Crude Oil WTI Futures oil prices made a run for the 10-day moving average but failed to complete the breakout, keeping us locked in a trading range. Oil prices were hesitant to move higher and break out because of mixed signals like OPEC Plus hesitation as well as a reminder from President Trump that he will not hesitate to enforce tariffs that will out on schedule unless some dramatic changes are made.
Also, President Trump’s peace push is reducing geo-political price risk as he makes a historic agreement with Ukrainian President Zelensky that will make the US a partner in developing Ukraine’s minerals, rare earths, oil and gas and says that he thinks the Russian Ukraine war will end very soon, or it will not end at all.
Yet some are complaining that Ukraine may not have much in the way or rare earth minerals. They do have the potential to increase production of oil and gas in addition to any rare earth minerals that the US can find. President Trump does say that the relationship with Vladimir Zelensky got a little bit testy. Apparently, Vladimir doesn’t like being called a dictator, makes him testy. I get it. President Trump also stated that he did not think Putin would invade Ukraine again if they reached a peace agreement with Ukraine. He suggested that Russia and Ukraine could have a strong economic relationship if both nations cooperated. That’s assuming of course Putin gets over his obsession with getting the Old Soviet Union back together and Nato respects its treaties with Russia.
Oil Prices Struggle Amid Mixed Signals
Yesterday oil prices made a run at the 10-day moving average but failed as traders started to wonder if we could see the start of “Oil Trading War III”. Algorithmic traders responded quickly to a headline indicating that OPEC is hesitant about proceeding with an April output increase due to uncertainties surrounding sanctions and tariffs, causing oil prices to rise by almost $0.50. Yet reversed it very quickly afterwards because the next headline read that Russia and the United Arab Emirates still wanted to go ahead with the production increase.
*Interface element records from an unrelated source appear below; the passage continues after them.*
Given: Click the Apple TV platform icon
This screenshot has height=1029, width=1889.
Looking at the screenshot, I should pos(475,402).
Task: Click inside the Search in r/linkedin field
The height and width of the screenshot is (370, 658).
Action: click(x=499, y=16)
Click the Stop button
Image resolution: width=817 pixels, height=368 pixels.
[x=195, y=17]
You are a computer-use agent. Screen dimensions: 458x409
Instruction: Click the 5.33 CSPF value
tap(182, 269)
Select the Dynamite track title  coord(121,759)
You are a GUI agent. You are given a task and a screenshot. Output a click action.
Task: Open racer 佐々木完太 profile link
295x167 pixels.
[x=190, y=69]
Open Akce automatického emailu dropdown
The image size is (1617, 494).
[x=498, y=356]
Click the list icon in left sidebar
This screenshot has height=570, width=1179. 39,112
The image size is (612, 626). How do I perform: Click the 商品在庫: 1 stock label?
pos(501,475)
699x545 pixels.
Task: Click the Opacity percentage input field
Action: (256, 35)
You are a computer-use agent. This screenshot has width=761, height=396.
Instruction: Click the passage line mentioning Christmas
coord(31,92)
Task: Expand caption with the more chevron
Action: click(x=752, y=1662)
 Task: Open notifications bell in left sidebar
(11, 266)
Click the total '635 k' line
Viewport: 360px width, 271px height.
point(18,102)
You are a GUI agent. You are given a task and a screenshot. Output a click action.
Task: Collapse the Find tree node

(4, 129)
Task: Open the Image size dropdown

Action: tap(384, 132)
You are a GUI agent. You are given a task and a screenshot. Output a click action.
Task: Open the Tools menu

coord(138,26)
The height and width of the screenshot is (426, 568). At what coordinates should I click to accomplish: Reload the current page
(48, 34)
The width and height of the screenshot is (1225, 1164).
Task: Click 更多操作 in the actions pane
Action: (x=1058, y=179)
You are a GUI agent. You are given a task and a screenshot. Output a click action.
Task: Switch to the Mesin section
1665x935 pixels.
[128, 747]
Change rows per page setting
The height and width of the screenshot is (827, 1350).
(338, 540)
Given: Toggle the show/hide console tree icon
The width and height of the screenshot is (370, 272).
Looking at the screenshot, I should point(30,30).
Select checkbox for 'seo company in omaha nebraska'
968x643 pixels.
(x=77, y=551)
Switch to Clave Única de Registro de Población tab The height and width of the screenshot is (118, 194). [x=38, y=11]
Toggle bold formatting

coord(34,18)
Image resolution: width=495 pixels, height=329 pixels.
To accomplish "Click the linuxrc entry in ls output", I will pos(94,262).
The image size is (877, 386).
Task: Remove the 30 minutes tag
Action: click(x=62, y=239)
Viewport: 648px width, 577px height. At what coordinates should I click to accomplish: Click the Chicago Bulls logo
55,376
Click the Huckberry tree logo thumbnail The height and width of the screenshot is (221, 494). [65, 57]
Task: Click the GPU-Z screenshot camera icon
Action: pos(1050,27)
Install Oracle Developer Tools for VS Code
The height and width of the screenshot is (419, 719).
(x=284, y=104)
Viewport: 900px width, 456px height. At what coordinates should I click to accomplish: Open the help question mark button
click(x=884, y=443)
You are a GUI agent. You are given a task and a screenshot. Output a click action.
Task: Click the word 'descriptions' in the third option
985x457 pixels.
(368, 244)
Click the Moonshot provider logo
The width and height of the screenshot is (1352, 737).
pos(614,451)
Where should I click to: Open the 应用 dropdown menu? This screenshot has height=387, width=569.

That brought t back memories of past production wars. We all remember the disagreement between Russia and Saudi Arabia about oil production in the beginning days of COVID that led to a production war that helped prices crash to below ZERO! In recent months the UAE have been chomping at the bid to show their oil production prowess. OPEC has restrained them even as they have given the United Arab Emirates the ability to make up for quotas that other OPEC members just weren’t using. If OPEC delays their production increase, it will be very bullish for oil and oil product prices.
Currently, oil prices are fluctuating within a trading range, but a delay will give prices an upside breakout. Generally, the seasonality of oil, gasoline, and diesel becomes bullish around Easter anyway.
In fact, our friends at Moore Research points out to look at the price of August crude oil between March 29th and April 14th. It’s kind of 14 out of the last 15 years. If you look at diesel, for example March 29th to April 14th it’s gone up 13 out of the last 15 years. And those summer blends make me feel fine as we get the April run up in gasoline! Between March 30th and April 15th gasoline futures have gone up 14 out of the last 15 years.
Natural Gas Market Reacts to Cold Weather
President Trump realizes that the United States is going to need rare earth minerals whether they’re produced here or in other parts of the world. Right now, China of course has a monopoly almost on many better earth minerals. Trump has warned China to quit dumping their products here in the United States and we’ll take action to stop. At at the same time China pledges to stabilize grain prices and may intervene in the market to counter potential tariff threats.
Natural Gas Futures is hanging after a bullish report. Cold weather caused a bullish report. Working gas in storage was 1,840 Bcf as of Friday, February 21, 2025, according to EIA estimates. This represents a net decrease of 261 Bcf from the previous week. Stocks were 561 Bcf less than last year at this time and 238 Bcf below the five-year average of 2,078 Bcf. At 1,840 Bcf, total working gas is within the five-year historical range.